My friend introduced me to this the other day, and it's quite fun. From the mostawesomestthingever.com "about" page:
"By endlessly pitting two things against each other, we’ve created a stage set for destruction. You will battle, winners will emerge. Only the strongest shall reach the hallowed halls of the Most Awesomest."
The thing is, by pitting two completely random and unrelated things together, you can actually decide a winner. Quickly. And justify it. Industrial Revolution vs. Burger King's Whopper? Industrial Revolution wins, hands down. Why? Because you couldn't have a whopper without the socioecomonic conditions set forth by mechanization. Makes sense, right?

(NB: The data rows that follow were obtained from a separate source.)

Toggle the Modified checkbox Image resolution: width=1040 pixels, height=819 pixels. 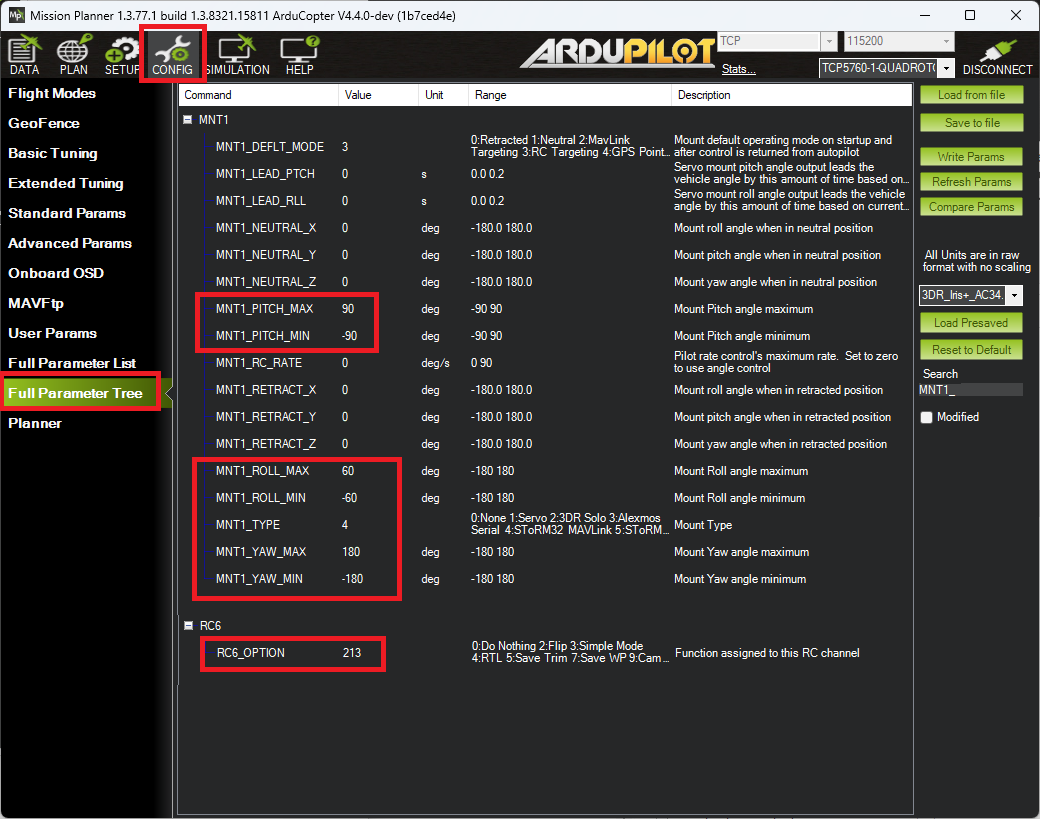pyautogui.click(x=926, y=417)
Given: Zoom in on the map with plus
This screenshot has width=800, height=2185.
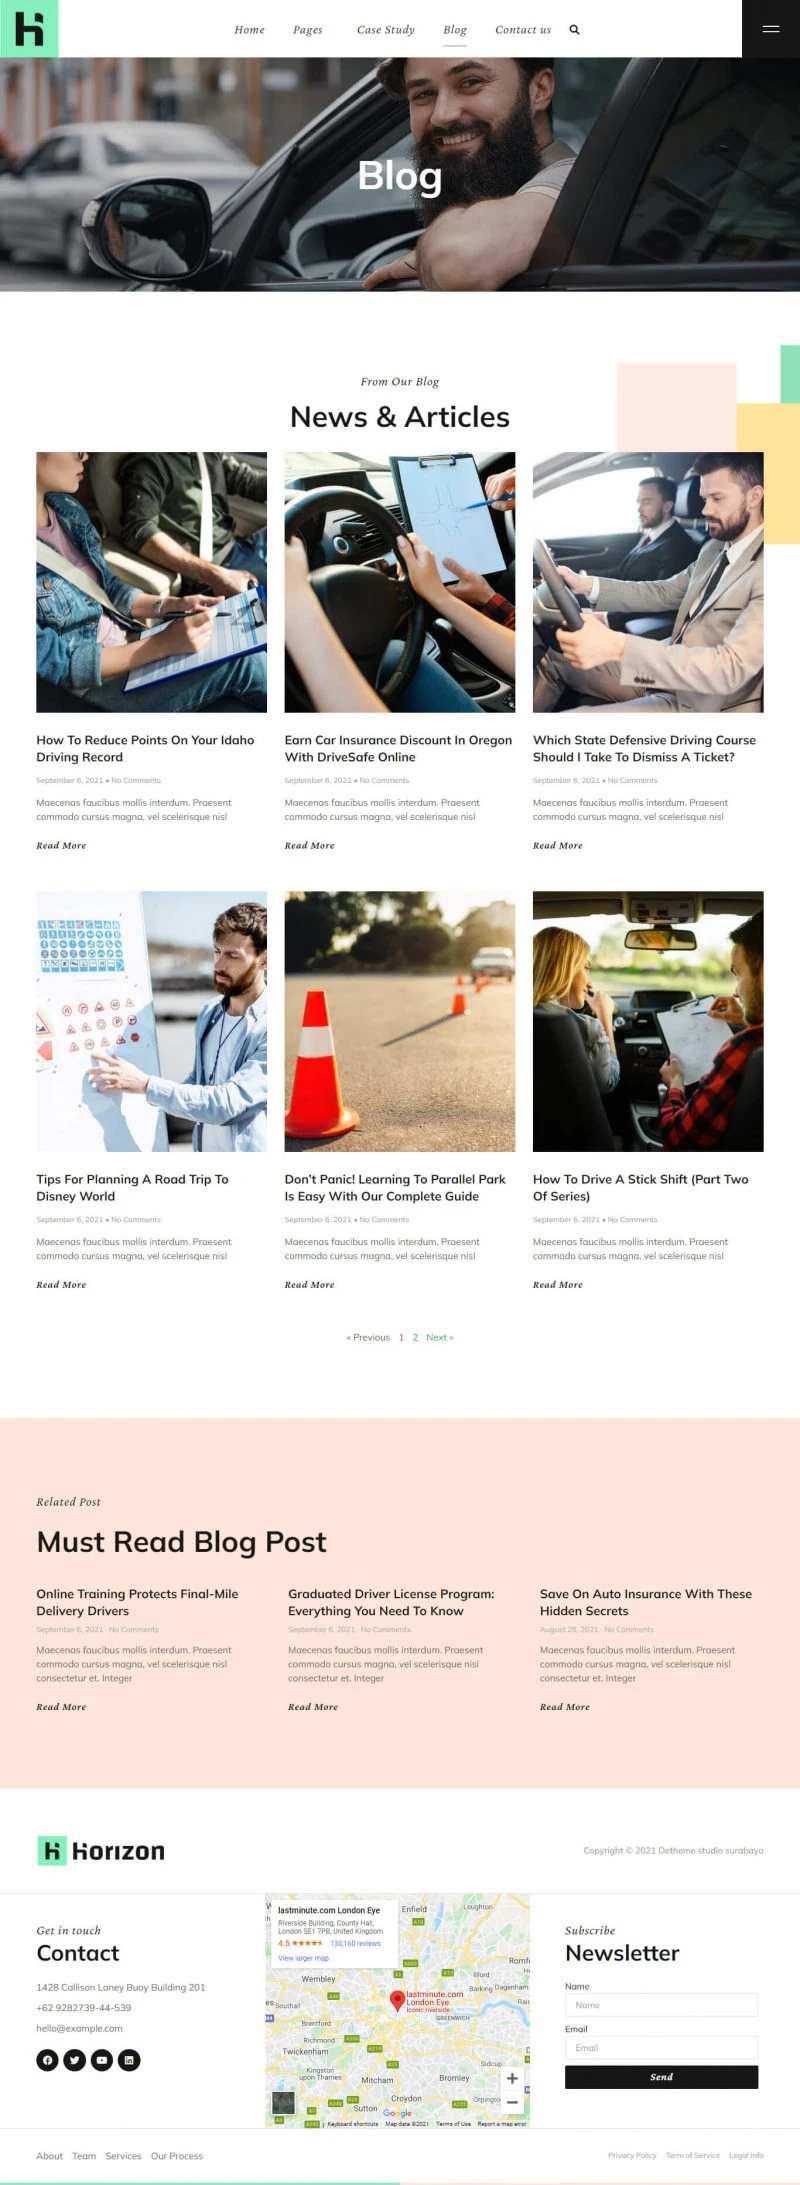Looking at the screenshot, I should 512,2078.
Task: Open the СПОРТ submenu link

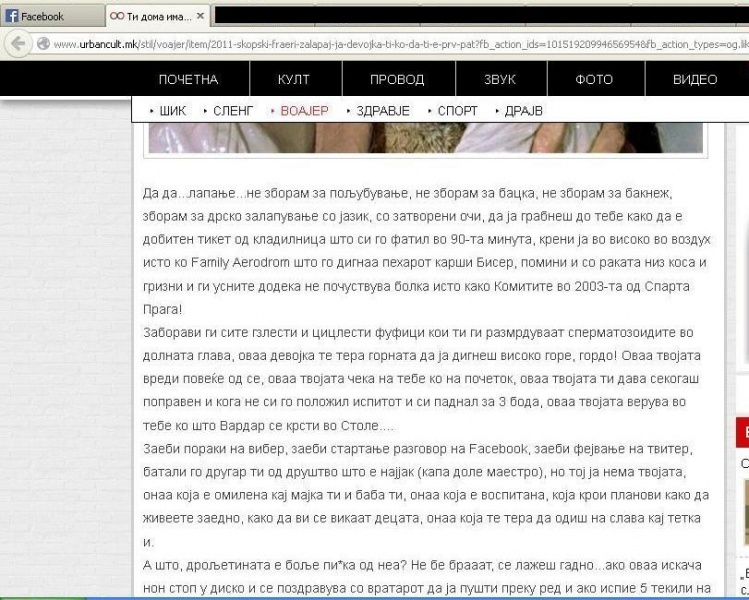Action: (x=457, y=111)
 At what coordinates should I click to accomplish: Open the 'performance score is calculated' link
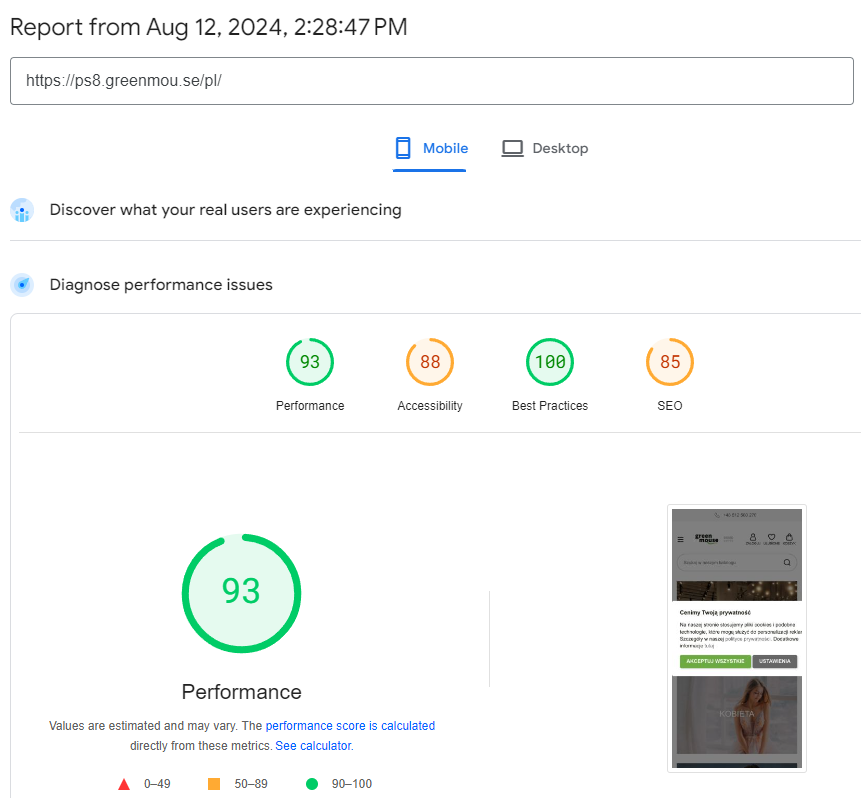tap(350, 726)
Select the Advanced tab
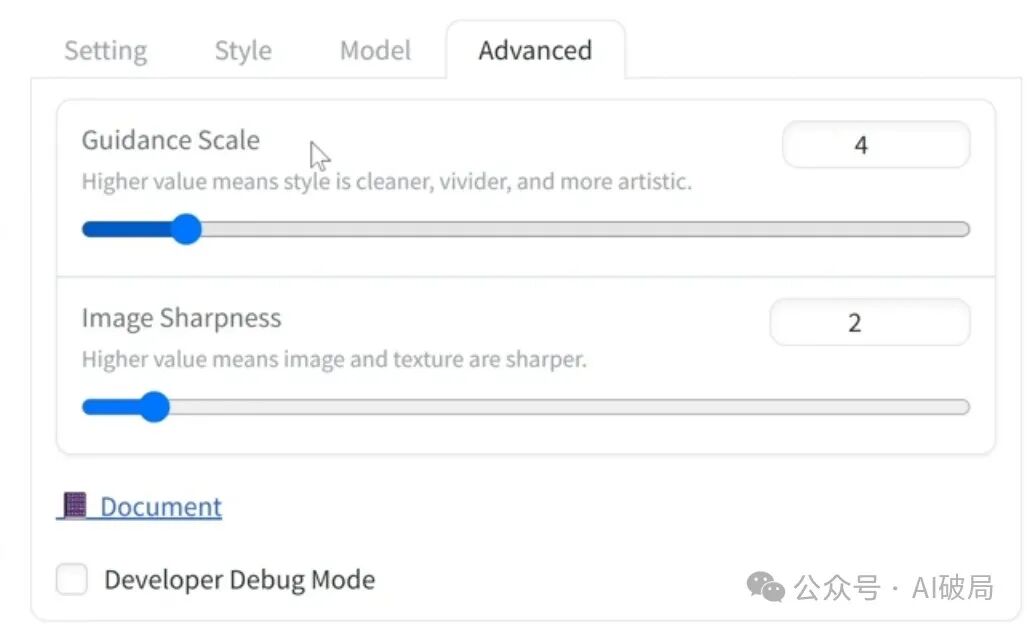This screenshot has width=1027, height=629. (535, 50)
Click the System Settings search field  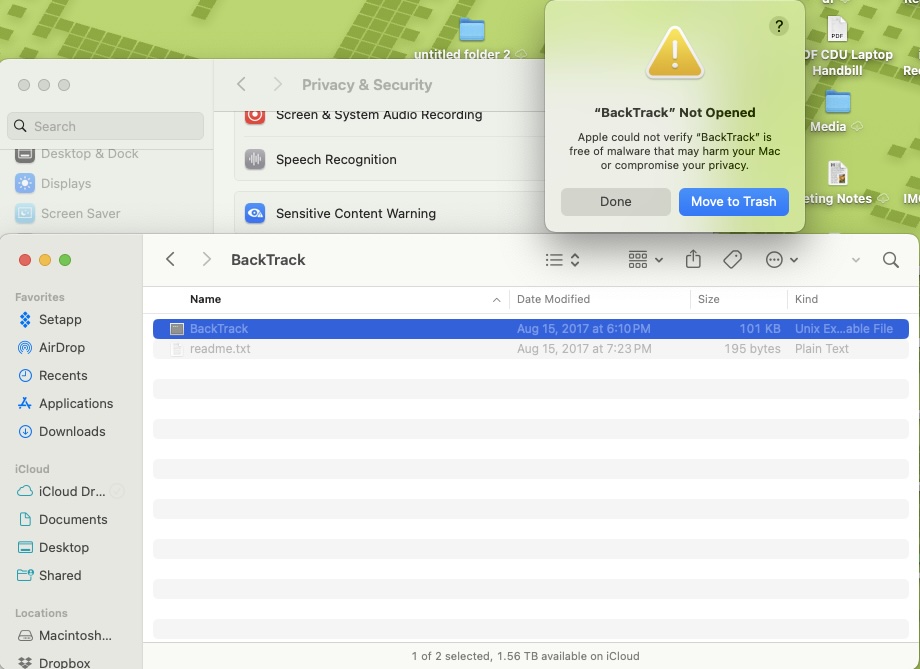pos(105,127)
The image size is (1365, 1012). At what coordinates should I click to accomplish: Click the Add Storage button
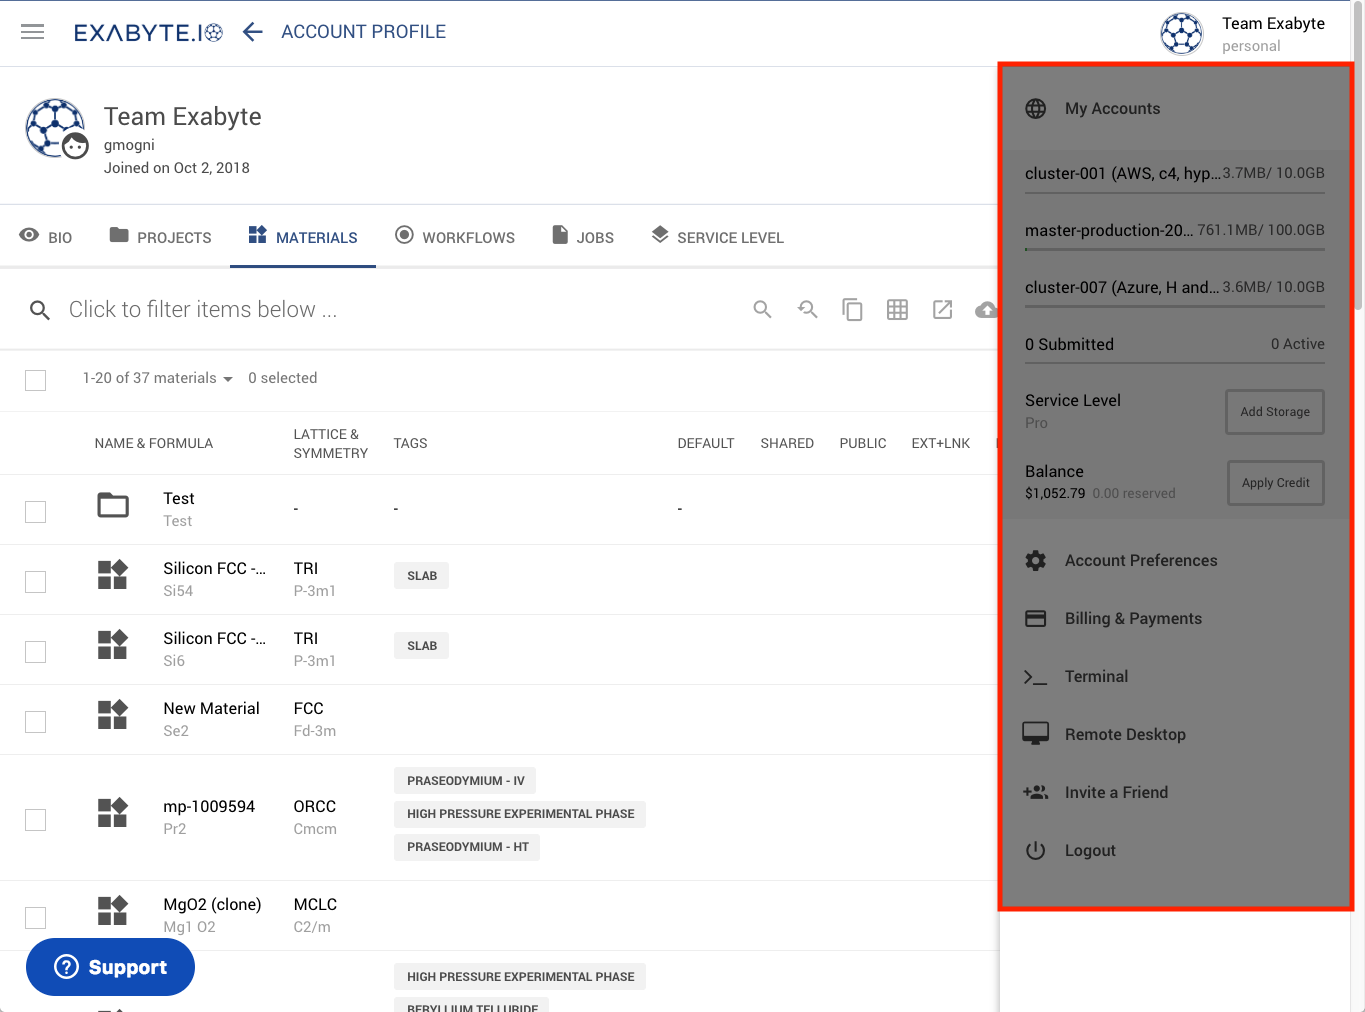click(x=1274, y=412)
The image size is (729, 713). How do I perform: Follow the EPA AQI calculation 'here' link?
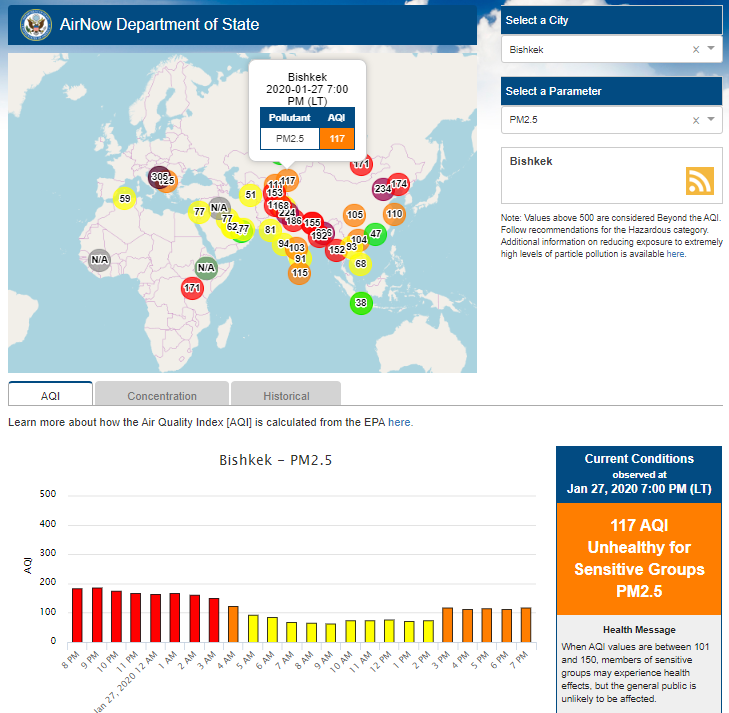coord(400,422)
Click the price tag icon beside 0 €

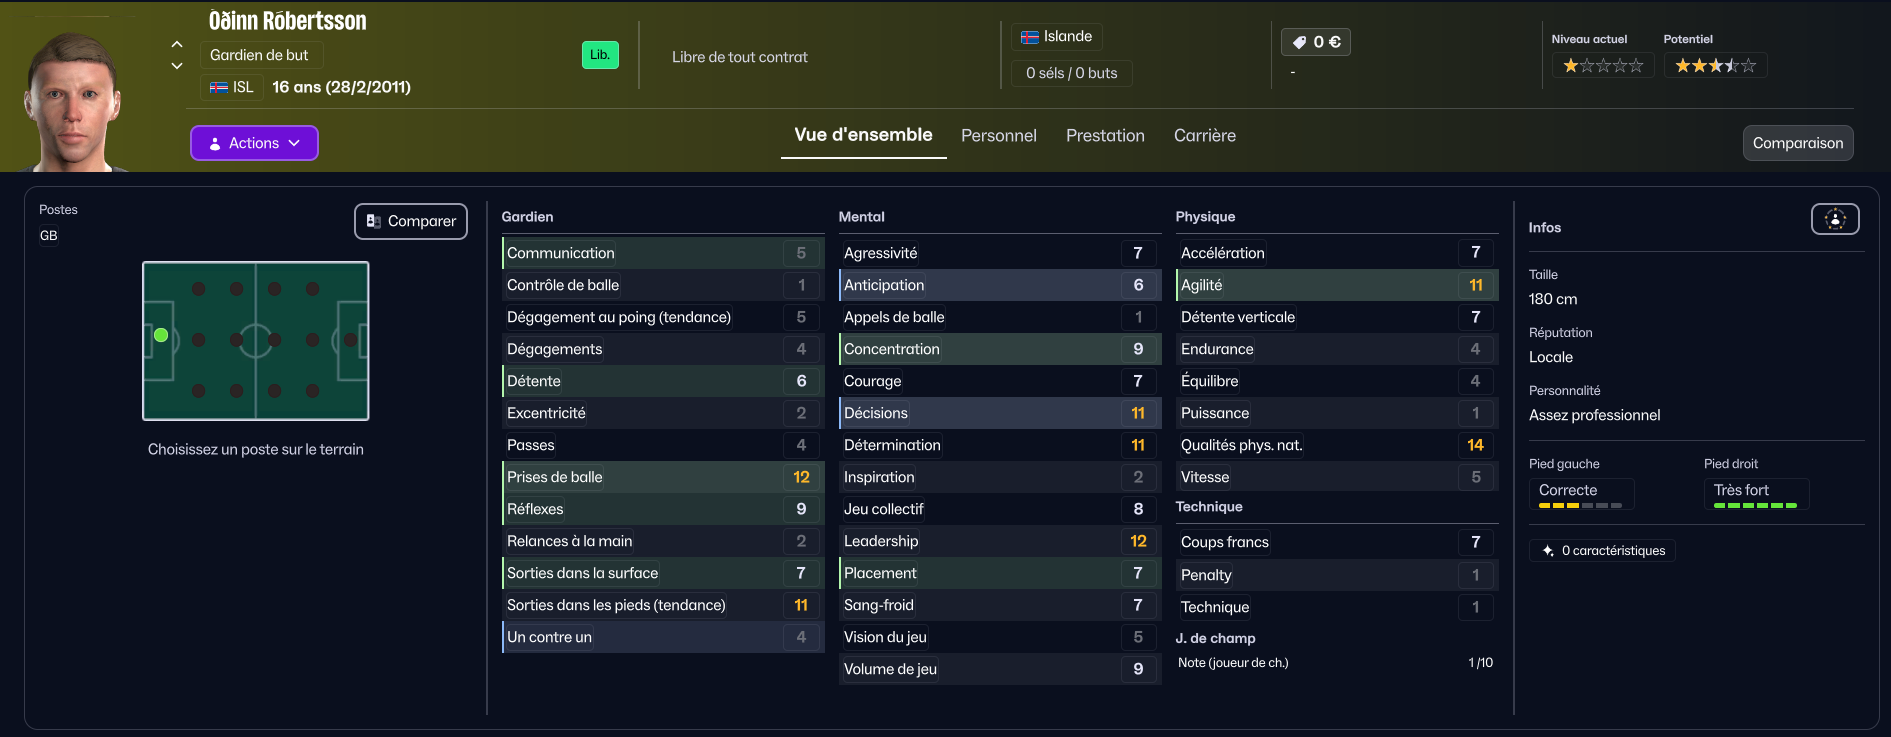tap(1299, 42)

Sure, it's just a game developed by some nerdy programmers at a creative agency. But hidden behind its frivolity is something very interesting. Set in front of a burning, post-apocalyptic urban street corner, you are told to battle between two arbitrary things. Larry Bird vs. Edamame; Prada vs. Nutter Butter; Batteries vs. Portsmouth, NH. The design of the website makes your decision over which one wins epic and urgent, blowing the loser into a fiery oblivion. One prevails, and one is destroyed. One can only exist without the other. A binary opposition; either a 1 or a 0.

Computers operate in binary code, but the world doesn't. That's an important distinction. Yet I've felt that in the information society, things are increasingly presented to us as such, deeply embedded in an ideology of mutual exclusion. Regulation vs. Deregulation; Universal Health Care vs. Privatized Health Care; Socialism vs. Capitalism; Religion vs. Atheism; Gay Marriage vs. Heterosexual Marriage; Red vs. Blue. Pundits shape the modern world as a field of mutually exclusive phenomena, and this, I think, is "a stage set for destruction." We are battling, and winners will emerge. But in a continuum of experience artificially packaged as unrelated, dichotemous constructs, how can we decide a winner?

It's also interesting to note that the Internet is ranked the #1 most awesomest thing... just ahead of Life and Oxygen. Now that's pretty yaka-wow.